上司に指摘する際に、「最近の新人がメンタルをやられるのはこういったところに問題があるからかもしれません」などと付け加えておきます。そうすれば「新人のメンタルを気に掛ける先輩」という印象を上司に与えられて、評価が上がるかもしれません。
職場の教育システムの改善はこれから入社してくる新人にとってプラスですし、改善を進言することで自分の評価も上がる、これもWINWINと言えます。
新人の失敗を自分のために使う
これも新人の扱い方ではありませんが、「新人が失敗したことを自分のために使う」という方法もあります。
能力の問題ではなくて、職場のシステム的な問題で新人が失敗したら、「なぜ失敗したか」「何が原因か」を記録しておくのです。自分も今後同じようなシステム的な問題で失敗する恐れがあるので、自分が失敗した時のための交渉材料として使うためです。
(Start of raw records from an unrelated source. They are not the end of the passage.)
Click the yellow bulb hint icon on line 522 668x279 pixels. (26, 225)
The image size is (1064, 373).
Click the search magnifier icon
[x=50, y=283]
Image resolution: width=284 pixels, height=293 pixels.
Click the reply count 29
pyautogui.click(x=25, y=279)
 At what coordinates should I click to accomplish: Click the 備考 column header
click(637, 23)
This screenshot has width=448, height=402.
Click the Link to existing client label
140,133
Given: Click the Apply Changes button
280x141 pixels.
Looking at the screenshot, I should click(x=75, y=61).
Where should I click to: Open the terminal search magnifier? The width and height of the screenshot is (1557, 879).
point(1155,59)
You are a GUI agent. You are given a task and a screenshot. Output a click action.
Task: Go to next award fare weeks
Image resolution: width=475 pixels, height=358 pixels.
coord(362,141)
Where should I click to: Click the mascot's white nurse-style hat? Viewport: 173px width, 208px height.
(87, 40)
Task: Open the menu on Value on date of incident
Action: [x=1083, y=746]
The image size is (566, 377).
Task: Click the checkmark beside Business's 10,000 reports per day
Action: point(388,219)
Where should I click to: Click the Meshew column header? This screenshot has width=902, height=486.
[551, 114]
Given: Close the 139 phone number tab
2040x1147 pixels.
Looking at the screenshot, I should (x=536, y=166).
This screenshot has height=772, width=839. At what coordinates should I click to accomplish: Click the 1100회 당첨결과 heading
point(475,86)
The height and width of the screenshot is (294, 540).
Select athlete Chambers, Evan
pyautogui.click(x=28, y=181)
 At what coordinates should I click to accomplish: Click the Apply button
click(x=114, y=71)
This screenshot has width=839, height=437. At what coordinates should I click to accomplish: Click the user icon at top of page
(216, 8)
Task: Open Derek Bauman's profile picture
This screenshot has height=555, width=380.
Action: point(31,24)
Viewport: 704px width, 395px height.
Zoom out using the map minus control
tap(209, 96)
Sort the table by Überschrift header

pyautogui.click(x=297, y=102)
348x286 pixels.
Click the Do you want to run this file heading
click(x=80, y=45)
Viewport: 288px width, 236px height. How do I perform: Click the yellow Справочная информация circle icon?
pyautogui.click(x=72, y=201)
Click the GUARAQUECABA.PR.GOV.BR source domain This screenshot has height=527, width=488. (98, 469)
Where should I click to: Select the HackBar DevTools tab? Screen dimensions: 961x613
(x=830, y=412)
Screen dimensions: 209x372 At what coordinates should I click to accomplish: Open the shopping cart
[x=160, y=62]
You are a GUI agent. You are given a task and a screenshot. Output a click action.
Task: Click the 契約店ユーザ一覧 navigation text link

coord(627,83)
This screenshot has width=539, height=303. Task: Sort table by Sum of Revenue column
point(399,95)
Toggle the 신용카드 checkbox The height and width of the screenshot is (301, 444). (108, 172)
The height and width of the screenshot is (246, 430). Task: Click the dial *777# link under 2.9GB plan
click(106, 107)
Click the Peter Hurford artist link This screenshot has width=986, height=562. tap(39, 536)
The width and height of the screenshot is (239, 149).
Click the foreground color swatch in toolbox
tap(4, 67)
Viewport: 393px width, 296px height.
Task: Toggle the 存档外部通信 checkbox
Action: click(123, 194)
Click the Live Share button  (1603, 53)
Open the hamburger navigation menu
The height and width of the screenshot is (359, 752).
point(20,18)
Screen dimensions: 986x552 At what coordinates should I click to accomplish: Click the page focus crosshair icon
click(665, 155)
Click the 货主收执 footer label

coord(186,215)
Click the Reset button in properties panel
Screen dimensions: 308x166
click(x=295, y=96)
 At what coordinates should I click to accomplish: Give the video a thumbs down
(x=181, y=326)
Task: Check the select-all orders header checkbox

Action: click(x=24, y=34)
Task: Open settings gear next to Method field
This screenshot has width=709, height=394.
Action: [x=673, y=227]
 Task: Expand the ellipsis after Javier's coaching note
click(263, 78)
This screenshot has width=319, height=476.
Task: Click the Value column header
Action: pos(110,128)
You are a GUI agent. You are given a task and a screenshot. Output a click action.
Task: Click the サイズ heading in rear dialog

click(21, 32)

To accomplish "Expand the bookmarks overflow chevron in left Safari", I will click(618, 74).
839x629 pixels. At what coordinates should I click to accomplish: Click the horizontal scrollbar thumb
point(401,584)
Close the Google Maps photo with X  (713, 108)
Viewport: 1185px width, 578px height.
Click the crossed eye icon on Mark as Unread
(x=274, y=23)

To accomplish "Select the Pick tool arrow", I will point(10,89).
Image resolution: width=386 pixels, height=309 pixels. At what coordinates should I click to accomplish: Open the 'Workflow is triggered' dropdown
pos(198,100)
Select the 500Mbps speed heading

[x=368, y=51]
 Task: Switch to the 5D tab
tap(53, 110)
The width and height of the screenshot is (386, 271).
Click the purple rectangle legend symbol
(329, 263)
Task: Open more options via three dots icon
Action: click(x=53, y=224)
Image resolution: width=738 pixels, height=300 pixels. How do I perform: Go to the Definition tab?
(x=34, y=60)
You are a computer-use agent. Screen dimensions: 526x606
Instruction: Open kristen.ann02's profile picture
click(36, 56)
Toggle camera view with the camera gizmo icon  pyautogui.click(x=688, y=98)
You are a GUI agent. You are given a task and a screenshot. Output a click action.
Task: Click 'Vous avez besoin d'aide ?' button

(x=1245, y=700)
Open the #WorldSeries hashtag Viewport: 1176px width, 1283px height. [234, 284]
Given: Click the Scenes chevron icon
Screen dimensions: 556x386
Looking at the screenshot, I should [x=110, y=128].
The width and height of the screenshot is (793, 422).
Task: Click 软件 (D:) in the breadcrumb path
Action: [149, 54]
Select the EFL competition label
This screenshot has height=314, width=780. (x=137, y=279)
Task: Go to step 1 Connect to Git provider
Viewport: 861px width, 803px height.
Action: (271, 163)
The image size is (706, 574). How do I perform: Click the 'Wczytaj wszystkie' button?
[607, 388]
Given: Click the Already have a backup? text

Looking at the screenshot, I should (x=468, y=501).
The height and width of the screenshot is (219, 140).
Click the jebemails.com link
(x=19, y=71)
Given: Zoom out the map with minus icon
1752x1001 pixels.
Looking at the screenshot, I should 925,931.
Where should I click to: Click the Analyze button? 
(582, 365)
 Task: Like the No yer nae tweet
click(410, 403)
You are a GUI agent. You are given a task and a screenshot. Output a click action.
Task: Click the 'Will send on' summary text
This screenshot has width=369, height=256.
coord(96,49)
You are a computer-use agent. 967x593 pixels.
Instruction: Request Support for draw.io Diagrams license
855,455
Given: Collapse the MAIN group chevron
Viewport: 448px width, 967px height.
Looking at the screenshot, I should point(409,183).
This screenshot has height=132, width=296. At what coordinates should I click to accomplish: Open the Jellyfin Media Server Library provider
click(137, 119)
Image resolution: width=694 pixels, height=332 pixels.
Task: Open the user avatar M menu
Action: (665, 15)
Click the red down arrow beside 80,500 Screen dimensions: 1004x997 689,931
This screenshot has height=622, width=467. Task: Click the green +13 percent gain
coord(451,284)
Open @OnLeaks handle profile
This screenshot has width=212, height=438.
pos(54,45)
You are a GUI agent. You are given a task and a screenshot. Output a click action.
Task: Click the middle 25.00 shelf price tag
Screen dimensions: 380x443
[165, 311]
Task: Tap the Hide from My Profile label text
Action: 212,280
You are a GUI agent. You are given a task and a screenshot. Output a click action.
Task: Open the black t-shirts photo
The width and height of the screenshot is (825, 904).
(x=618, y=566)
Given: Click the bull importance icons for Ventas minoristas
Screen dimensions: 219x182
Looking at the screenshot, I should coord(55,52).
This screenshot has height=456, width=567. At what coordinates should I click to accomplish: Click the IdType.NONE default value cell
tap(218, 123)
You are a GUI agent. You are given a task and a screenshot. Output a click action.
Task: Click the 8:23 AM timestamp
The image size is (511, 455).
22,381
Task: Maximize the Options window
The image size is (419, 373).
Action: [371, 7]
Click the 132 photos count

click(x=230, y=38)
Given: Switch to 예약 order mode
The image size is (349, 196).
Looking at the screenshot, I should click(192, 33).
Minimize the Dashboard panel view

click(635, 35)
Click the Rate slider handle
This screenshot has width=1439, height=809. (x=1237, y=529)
「他にも失敗した人が居るので、自分ではなく職場のシステムに問題がある」と責任をすり替えられます。交渉したことで職場のシステムが改善されれば新人のためにもなりますし、会社の評判が上がることにも繋がるので決して自分のためだけではありません。(ただの言い訳)
まとめ
最近の新人のメンタル弱すぎと言われることも多いですが、豆腐メンタルの私から言わせると決してそんなことはないです。新人のメンタルが弱いというよりも、会社や教育係である上司・先輩に問題があって新人のメンタルがやられていることも少なくありません。
新人のメンタルがやられていることを理由に色々なことを改善してもらい、自分にとって働きやすい環境にしていくと良いのではないでしょうか。